• [INSTRUCTIONS FOR THE TASK]
Each entry below should be reproduced character for character.

• [PROVIDED DATA]
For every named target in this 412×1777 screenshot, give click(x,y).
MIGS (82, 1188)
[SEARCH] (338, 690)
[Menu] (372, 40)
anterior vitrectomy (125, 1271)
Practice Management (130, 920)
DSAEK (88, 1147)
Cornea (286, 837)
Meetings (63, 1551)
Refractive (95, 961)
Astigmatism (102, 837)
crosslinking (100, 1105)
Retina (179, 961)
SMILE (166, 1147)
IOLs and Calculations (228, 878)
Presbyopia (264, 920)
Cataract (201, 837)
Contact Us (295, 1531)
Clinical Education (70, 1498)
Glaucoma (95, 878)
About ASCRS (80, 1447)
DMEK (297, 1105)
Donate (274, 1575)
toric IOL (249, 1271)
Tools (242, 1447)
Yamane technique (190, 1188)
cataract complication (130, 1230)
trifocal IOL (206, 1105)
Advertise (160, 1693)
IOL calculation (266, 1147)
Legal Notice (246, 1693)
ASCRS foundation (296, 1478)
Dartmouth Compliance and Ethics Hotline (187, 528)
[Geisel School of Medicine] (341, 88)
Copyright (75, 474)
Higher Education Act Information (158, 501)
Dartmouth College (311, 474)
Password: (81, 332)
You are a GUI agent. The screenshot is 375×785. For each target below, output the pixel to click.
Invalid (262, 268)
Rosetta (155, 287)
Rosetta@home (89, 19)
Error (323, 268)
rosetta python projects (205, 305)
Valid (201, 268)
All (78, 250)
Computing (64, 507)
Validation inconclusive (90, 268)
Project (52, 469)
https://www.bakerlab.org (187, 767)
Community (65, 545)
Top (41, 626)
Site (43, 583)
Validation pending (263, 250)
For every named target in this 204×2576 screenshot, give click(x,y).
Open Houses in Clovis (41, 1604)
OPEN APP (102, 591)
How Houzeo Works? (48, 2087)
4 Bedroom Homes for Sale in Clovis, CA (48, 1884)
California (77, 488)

• [ANSWER SPACE]
For every named target in this 412×1777 screenshot, give click(x,y).
MIGS (82, 1188)
[SEARCH] (338, 690)
[Menu] (372, 40)
anterior vitrectomy (125, 1271)
Practice Management (130, 920)
DSAEK (88, 1147)
Cornea (286, 837)
Meetings (63, 1551)
Refractive (95, 961)
Astigmatism (102, 837)
crosslinking (100, 1105)
Retina (179, 961)
SMILE (166, 1147)
IOLs and Calculations (228, 878)
Presbyopia (264, 920)
Cataract (201, 837)
Contact Us (295, 1531)
Clinical Education (70, 1498)
Glaucoma (95, 878)
About ASCRS (80, 1447)
DMEK (297, 1105)
Donate (274, 1575)
toric IOL (249, 1271)
Tools (242, 1447)
Yamane technique (190, 1188)
cataract complication (130, 1230)
trifocal IOL (206, 1105)
Advertise (160, 1693)
IOL calculation (266, 1147)
Legal Notice (246, 1693)
ASCRS foundation (296, 1478)
Dartmouth Compliance and Ethics Hotline (187, 528)
[Geisel School of Medicine] (341, 88)
Copyright (75, 474)
Higher Education Act Information (158, 501)
Dartmouth College (311, 474)
Password: (81, 332)
You are a GUI agent. The screenshot is 375×785. For each target below, output the pixel to click.
Invalid (262, 268)
Rosetta (155, 287)
Rosetta@home (89, 19)
Error (323, 268)
rosetta python projects (205, 305)
Valid (201, 268)
All (78, 250)
Computing (64, 507)
Validation inconclusive (90, 268)
Project (52, 469)
https://www.bakerlab.org (187, 767)
Community (65, 545)
Top (41, 626)
Site (43, 583)
Validation pending (263, 250)
For every named target in this 204×2576 screenshot, give click(x,y).
Open Houses in Clovis (41, 1604)
OPEN APP (102, 591)
How Houzeo Works? (48, 2087)
4 Bedroom Homes for Sale in Clovis, CA (48, 1884)
California (77, 488)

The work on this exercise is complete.